▸ **Exercise**
Below are the records. List every line holding the word "spots".

▸ **Data records**
»»
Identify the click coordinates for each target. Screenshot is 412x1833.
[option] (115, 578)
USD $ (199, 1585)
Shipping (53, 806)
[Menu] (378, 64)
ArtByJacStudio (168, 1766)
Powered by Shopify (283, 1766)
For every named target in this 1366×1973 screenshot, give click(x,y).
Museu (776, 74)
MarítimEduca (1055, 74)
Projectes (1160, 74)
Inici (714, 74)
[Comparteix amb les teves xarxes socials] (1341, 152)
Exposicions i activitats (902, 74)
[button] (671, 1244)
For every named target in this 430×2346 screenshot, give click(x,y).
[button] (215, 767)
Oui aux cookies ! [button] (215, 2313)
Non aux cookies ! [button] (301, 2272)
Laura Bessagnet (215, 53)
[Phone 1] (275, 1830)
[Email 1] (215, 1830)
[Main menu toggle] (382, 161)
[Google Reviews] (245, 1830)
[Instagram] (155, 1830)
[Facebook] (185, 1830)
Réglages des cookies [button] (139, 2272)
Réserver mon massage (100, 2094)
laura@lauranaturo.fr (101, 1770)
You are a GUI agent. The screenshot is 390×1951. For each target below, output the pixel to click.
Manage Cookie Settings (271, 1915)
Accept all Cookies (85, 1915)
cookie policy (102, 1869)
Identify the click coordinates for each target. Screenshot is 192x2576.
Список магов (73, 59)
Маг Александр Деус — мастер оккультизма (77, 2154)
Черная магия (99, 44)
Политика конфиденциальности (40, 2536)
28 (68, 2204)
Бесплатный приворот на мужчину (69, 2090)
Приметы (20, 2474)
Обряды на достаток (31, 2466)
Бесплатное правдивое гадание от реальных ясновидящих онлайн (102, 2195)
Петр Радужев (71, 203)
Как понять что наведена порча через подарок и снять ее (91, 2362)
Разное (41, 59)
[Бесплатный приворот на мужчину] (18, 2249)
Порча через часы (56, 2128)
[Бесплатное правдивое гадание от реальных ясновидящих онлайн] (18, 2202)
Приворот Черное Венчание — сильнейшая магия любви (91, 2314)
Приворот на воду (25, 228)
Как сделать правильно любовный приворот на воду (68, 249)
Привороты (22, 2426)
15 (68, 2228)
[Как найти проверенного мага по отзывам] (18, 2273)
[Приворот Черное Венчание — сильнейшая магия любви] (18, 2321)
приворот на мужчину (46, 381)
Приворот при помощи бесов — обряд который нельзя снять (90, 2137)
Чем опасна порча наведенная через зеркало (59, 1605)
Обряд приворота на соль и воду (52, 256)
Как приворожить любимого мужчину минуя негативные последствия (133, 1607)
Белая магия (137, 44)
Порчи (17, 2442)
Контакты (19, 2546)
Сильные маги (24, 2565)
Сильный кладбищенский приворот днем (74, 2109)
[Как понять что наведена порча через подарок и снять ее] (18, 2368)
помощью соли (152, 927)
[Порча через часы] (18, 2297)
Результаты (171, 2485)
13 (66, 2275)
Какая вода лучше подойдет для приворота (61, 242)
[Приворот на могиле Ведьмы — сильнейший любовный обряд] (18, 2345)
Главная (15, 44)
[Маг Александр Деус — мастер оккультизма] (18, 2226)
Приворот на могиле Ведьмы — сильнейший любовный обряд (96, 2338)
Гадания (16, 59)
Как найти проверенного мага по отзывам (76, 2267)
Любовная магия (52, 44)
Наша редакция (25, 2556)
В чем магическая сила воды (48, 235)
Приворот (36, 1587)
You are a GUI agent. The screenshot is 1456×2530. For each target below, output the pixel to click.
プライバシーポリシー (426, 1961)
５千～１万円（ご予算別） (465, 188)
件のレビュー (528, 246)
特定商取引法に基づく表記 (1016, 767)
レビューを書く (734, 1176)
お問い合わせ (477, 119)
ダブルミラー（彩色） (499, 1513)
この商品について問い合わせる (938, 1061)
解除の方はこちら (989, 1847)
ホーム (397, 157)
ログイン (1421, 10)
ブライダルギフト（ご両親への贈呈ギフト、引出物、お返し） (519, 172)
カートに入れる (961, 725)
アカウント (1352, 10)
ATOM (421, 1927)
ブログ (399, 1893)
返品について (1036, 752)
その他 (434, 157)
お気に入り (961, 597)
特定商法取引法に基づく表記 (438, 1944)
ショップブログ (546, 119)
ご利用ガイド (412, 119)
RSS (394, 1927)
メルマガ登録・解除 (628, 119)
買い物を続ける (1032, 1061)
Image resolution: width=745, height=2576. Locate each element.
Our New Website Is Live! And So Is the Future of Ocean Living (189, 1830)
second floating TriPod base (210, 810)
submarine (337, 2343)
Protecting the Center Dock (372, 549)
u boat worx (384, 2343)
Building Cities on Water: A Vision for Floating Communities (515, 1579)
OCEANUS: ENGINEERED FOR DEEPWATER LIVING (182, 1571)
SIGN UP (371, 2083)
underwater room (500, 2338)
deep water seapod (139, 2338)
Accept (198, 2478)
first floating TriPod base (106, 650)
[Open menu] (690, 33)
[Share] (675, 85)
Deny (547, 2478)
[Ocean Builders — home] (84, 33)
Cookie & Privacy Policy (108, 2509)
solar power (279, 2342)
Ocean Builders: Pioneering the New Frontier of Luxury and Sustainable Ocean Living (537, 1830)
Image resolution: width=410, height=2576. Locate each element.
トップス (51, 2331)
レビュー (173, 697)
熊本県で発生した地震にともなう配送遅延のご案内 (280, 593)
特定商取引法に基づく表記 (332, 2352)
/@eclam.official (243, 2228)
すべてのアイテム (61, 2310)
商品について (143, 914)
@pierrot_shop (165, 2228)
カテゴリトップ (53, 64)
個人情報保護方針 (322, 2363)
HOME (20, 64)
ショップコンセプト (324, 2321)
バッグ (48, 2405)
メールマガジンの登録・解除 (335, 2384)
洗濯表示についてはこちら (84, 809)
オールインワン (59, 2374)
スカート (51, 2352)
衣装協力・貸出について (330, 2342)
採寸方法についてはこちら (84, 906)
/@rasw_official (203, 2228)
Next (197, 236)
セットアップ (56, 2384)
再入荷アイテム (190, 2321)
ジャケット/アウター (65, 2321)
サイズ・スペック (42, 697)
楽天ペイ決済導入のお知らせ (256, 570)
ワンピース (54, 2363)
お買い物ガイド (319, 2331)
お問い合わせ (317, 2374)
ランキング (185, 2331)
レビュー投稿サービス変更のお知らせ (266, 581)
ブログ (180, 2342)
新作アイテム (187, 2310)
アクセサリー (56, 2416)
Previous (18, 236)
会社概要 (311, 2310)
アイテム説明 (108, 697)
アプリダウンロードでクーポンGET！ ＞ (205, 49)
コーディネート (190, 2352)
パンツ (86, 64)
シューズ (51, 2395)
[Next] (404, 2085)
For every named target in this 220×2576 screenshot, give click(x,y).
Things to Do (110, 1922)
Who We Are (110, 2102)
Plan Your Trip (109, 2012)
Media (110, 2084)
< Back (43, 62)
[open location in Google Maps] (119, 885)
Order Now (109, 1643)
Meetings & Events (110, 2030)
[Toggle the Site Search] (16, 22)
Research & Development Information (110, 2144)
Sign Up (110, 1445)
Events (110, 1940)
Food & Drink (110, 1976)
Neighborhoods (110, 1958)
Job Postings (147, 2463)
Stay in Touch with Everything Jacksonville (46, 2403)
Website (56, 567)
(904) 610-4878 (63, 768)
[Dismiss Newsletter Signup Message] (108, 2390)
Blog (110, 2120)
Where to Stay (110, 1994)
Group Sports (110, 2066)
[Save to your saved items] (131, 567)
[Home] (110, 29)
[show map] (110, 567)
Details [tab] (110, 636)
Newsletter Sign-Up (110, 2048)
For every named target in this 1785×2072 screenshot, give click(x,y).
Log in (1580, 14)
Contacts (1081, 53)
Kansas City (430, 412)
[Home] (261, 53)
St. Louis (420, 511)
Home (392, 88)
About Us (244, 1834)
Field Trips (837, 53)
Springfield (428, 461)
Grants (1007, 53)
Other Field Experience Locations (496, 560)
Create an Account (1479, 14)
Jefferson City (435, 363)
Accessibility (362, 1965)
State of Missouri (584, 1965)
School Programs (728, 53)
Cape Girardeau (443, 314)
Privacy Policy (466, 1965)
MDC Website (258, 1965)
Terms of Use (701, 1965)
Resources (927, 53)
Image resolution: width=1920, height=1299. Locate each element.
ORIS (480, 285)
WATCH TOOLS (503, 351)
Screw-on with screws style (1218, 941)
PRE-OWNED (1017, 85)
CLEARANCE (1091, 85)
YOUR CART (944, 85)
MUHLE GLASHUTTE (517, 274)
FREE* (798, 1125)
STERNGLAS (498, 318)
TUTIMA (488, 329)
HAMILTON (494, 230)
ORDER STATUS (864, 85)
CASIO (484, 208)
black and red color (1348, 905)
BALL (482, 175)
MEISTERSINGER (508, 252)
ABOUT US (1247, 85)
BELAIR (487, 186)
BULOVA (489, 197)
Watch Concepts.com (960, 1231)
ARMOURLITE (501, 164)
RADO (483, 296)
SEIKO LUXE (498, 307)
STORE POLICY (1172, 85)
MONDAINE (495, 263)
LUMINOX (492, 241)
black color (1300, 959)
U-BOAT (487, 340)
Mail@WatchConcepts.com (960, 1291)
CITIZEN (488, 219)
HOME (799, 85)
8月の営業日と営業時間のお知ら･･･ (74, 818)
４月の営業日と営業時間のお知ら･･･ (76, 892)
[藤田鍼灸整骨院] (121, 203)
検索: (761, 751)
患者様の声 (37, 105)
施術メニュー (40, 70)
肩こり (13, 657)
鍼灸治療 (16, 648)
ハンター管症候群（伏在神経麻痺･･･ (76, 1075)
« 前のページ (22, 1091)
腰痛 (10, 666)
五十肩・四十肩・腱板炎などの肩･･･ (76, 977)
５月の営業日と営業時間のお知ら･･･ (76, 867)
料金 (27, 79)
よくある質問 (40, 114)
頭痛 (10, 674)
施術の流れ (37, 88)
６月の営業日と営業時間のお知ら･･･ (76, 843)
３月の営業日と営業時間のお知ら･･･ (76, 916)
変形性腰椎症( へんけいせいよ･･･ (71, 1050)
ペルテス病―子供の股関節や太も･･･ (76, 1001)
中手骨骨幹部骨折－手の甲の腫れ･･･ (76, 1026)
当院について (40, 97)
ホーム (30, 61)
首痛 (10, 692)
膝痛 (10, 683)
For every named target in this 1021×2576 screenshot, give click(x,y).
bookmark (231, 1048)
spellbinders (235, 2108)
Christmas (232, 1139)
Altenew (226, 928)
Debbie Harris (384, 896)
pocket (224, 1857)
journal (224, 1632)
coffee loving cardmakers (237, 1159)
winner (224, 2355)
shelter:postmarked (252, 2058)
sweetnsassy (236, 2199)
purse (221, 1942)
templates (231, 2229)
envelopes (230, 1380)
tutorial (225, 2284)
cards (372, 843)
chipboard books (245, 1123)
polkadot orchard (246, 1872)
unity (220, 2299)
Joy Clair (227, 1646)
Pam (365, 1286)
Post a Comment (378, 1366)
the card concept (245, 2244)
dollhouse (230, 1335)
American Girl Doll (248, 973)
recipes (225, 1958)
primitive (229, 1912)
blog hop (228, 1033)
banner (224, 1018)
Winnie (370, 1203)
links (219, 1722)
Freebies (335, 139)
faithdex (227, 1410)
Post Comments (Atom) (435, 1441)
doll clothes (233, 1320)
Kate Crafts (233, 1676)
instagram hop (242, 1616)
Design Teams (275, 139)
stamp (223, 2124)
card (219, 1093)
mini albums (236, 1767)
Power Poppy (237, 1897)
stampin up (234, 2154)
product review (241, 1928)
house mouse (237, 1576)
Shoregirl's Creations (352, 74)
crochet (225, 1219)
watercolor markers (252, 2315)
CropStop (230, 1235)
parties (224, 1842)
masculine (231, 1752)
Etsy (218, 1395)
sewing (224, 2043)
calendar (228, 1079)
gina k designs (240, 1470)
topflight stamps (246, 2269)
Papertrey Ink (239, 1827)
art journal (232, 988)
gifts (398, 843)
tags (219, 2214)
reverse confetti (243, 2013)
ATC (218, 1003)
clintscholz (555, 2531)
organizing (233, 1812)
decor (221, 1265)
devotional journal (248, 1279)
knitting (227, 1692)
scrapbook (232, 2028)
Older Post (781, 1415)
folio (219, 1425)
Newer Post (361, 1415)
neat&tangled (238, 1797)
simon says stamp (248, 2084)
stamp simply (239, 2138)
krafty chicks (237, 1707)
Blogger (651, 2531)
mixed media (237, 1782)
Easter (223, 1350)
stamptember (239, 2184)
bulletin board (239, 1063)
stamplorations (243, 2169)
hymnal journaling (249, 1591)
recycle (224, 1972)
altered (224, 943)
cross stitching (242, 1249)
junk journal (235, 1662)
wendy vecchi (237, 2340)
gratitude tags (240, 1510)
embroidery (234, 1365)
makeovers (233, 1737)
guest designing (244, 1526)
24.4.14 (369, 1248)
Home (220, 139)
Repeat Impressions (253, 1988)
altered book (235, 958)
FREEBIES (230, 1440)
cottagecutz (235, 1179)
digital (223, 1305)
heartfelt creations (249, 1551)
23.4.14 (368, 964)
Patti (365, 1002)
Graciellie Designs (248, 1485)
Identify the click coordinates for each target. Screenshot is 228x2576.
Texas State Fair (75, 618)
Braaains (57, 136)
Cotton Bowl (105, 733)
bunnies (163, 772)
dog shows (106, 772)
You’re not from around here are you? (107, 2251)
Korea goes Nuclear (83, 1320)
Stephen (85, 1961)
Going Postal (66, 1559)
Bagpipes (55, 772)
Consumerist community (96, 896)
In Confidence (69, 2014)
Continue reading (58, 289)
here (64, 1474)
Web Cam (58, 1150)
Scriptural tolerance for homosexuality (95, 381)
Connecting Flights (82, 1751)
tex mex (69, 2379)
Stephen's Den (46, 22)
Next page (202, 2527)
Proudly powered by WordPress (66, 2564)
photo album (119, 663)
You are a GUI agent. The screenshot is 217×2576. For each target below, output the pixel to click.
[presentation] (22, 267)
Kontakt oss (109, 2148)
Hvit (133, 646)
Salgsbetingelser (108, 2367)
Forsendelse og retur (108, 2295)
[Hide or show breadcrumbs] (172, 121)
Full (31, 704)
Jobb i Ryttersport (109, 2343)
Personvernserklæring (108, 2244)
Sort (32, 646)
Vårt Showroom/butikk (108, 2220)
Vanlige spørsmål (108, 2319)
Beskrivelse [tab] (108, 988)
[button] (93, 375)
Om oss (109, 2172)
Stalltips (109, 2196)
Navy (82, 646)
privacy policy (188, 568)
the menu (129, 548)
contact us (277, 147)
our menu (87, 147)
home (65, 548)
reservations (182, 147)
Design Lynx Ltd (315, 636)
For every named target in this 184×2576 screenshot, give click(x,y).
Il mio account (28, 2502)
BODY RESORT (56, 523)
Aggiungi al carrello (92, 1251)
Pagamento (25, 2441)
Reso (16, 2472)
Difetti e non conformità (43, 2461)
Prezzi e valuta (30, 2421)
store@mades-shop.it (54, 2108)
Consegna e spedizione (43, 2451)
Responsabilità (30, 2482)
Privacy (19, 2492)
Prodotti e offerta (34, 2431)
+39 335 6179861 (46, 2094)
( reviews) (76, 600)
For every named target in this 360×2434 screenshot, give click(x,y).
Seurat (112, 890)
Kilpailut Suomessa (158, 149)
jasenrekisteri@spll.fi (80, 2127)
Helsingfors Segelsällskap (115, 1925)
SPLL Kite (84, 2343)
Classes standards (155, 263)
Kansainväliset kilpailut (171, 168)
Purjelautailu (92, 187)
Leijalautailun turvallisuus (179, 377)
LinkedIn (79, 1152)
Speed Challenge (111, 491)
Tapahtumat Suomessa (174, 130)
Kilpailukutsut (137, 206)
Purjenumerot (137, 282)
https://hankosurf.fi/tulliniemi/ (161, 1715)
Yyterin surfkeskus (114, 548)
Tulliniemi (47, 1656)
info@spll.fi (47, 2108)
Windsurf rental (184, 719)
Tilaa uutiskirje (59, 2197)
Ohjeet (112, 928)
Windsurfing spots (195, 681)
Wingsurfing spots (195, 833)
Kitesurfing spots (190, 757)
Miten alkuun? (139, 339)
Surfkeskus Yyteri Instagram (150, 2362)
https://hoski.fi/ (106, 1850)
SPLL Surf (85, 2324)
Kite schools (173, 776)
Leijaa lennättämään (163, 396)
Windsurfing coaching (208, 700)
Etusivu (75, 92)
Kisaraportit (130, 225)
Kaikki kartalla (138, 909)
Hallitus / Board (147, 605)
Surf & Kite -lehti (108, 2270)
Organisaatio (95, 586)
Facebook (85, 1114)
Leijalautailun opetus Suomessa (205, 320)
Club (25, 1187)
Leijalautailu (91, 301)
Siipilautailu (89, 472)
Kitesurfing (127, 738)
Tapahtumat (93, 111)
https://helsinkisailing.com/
««
▸ **Response to this task**
Windsurfing spots (195, 681)
Wingsurfing spots (195, 833)
Kitesurfing spots (190, 757)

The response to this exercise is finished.